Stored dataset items
------------------------------------------------------------
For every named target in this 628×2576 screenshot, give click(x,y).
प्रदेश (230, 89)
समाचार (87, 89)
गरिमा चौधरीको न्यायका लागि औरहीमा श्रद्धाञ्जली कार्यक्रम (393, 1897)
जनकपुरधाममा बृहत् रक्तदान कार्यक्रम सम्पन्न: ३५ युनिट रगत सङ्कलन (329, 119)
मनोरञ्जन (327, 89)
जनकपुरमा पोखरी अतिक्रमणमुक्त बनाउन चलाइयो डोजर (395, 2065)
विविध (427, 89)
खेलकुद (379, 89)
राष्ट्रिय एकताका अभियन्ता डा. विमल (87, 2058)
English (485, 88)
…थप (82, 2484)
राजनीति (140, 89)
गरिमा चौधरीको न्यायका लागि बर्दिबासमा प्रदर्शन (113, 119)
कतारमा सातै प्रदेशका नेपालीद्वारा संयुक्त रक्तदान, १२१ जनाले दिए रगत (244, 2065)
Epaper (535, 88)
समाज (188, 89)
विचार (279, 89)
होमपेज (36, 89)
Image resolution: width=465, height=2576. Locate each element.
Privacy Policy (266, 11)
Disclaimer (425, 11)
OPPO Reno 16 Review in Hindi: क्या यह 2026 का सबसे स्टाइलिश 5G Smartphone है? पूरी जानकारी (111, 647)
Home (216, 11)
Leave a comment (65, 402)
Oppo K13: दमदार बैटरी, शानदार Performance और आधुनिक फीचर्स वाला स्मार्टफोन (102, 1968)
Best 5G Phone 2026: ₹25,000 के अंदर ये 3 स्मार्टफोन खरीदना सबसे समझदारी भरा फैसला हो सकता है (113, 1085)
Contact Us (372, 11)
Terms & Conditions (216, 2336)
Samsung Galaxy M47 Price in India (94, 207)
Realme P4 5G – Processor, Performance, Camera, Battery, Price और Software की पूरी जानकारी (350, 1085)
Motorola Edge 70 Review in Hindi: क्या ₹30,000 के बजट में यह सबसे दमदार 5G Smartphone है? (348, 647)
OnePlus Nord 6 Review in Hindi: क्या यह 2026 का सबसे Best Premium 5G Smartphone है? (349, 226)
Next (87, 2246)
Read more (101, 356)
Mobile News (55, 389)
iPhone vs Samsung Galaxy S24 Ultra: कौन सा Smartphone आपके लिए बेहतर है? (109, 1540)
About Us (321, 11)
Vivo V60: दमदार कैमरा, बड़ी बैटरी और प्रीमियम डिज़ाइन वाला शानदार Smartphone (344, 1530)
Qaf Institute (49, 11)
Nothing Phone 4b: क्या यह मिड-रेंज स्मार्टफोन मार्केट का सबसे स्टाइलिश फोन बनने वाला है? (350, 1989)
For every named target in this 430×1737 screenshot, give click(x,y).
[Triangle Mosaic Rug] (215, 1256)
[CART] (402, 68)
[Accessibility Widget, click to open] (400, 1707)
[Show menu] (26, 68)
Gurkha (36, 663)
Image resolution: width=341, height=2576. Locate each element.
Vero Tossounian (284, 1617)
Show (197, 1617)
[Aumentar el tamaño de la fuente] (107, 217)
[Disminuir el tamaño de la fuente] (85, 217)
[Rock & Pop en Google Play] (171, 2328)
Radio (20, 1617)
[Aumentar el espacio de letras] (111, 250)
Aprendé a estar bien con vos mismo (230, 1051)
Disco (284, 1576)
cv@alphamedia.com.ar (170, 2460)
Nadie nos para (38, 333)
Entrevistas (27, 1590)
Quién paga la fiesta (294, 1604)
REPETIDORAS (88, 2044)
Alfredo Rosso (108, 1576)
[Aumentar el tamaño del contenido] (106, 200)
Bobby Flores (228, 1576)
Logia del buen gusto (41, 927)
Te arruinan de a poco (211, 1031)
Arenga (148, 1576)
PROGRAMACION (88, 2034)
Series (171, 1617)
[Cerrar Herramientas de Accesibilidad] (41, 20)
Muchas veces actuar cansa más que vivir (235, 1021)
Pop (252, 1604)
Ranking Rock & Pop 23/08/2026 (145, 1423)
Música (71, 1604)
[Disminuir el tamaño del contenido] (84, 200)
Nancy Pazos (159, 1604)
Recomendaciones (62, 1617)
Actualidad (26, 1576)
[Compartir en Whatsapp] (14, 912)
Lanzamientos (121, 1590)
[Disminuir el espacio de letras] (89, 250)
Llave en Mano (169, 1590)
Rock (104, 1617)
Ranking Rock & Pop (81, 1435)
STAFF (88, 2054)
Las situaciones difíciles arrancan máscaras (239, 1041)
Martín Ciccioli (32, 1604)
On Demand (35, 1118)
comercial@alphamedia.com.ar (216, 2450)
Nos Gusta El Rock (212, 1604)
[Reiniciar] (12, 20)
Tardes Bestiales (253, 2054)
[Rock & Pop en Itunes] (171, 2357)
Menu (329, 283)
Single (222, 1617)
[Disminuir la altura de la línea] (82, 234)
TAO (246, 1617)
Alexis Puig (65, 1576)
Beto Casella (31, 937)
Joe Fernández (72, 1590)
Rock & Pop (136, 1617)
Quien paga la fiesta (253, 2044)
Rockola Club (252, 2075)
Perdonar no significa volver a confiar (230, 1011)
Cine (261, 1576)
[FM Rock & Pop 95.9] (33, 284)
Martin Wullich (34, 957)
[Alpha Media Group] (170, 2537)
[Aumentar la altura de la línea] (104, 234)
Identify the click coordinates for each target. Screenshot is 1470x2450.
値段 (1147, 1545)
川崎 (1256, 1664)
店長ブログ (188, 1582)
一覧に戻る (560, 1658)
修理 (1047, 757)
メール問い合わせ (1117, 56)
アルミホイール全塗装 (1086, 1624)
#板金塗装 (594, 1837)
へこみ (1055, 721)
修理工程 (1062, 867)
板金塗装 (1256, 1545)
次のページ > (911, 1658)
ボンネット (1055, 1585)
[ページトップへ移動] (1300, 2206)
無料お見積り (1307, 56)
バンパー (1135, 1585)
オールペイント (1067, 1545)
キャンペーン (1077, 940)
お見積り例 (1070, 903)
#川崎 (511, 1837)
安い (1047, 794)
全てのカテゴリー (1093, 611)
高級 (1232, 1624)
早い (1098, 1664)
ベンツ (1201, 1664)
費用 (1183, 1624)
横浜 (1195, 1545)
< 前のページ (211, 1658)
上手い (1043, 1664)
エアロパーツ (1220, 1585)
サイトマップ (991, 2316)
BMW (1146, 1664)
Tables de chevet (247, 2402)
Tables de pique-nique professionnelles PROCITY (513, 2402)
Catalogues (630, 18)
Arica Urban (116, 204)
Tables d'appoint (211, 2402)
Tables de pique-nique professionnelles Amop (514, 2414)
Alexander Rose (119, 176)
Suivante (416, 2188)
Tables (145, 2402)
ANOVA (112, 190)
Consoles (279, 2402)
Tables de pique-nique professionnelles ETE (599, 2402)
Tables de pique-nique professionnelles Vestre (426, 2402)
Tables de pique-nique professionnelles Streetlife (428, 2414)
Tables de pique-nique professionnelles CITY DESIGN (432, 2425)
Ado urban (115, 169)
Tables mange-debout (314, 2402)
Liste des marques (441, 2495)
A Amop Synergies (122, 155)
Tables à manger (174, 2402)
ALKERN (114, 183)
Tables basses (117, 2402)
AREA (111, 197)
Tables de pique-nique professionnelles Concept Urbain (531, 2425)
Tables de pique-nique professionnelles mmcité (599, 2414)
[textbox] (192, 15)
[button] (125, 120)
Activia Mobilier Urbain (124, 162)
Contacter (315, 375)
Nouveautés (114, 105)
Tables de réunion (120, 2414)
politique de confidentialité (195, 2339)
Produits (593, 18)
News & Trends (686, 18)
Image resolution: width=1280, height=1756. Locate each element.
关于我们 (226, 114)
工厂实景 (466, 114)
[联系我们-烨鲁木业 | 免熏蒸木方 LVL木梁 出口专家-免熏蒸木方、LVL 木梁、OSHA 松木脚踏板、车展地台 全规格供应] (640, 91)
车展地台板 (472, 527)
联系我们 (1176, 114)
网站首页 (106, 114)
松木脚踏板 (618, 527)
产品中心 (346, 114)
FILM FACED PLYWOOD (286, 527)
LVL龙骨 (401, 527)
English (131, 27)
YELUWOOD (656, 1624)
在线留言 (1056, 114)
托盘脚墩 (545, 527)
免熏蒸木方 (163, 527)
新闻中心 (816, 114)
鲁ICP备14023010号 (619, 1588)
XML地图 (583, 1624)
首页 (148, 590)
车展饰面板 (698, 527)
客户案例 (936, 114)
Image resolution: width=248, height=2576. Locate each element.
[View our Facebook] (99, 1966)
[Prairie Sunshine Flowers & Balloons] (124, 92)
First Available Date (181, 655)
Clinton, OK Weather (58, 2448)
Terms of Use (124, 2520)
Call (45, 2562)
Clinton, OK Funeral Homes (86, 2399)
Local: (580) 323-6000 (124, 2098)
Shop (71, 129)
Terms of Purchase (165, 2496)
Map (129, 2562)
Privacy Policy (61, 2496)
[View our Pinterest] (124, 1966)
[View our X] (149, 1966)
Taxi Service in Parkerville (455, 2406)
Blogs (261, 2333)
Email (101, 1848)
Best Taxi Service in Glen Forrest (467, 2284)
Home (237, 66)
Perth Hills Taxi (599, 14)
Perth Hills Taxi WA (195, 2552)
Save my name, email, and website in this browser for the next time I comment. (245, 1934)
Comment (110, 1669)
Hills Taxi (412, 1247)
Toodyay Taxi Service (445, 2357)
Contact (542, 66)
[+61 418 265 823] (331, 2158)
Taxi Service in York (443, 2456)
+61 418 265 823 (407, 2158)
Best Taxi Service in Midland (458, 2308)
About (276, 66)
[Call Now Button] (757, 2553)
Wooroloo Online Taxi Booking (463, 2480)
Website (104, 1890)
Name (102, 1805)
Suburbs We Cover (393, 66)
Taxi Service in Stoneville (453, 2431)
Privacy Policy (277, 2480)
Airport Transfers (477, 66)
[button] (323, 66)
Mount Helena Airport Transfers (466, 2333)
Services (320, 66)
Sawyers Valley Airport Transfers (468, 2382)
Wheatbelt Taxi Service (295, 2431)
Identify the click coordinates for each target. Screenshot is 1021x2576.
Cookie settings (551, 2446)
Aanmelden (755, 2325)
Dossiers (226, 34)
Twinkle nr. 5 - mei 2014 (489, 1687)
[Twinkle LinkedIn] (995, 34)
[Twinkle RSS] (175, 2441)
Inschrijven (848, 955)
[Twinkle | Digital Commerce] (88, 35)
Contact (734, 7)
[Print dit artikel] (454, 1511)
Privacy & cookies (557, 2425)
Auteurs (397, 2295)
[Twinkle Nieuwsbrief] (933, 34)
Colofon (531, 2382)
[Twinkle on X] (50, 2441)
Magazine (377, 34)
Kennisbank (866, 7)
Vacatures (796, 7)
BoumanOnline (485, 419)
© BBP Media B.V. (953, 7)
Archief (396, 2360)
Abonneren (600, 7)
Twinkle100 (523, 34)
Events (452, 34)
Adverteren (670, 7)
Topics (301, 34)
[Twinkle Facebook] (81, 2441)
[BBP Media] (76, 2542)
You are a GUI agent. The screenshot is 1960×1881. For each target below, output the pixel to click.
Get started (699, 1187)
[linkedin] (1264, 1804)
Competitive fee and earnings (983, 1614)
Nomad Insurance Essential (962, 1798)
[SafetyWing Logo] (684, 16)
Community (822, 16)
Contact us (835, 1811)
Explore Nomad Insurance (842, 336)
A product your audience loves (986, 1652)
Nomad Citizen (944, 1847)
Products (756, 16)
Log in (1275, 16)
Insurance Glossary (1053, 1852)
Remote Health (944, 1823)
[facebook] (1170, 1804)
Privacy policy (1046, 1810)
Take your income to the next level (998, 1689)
------------------------------------------------------------
> _EXERCISE GOAL_: After locating the line with "Logia del buen gusto (41, 927)" above, return that line and every later line through the one with "STAFF (88, 2054)", word for word and with nothing else.

> _YOUR SOLUTION_:
Logia del buen gusto (41, 927)
Te arruinan de a poco (211, 1031)
Arenga (148, 1576)
PROGRAMACION (88, 2034)
Series (171, 1617)
[Cerrar Herramientas de Accesibilidad] (41, 20)
Muchas veces actuar cansa más que vivir (235, 1021)
Pop (252, 1604)
Ranking Rock & Pop 23/08/2026 (145, 1423)
Música (71, 1604)
[Disminuir el tamaño del contenido] (84, 200)
Nancy Pazos (159, 1604)
Recomendaciones (62, 1617)
Actualidad (26, 1576)
[Compartir en Whatsapp] (14, 912)
Lanzamientos (121, 1590)
[Disminuir el espacio de letras] (89, 250)
Llave en Mano (169, 1590)
Rock (104, 1617)
Ranking Rock & Pop (81, 1435)
STAFF (88, 2054)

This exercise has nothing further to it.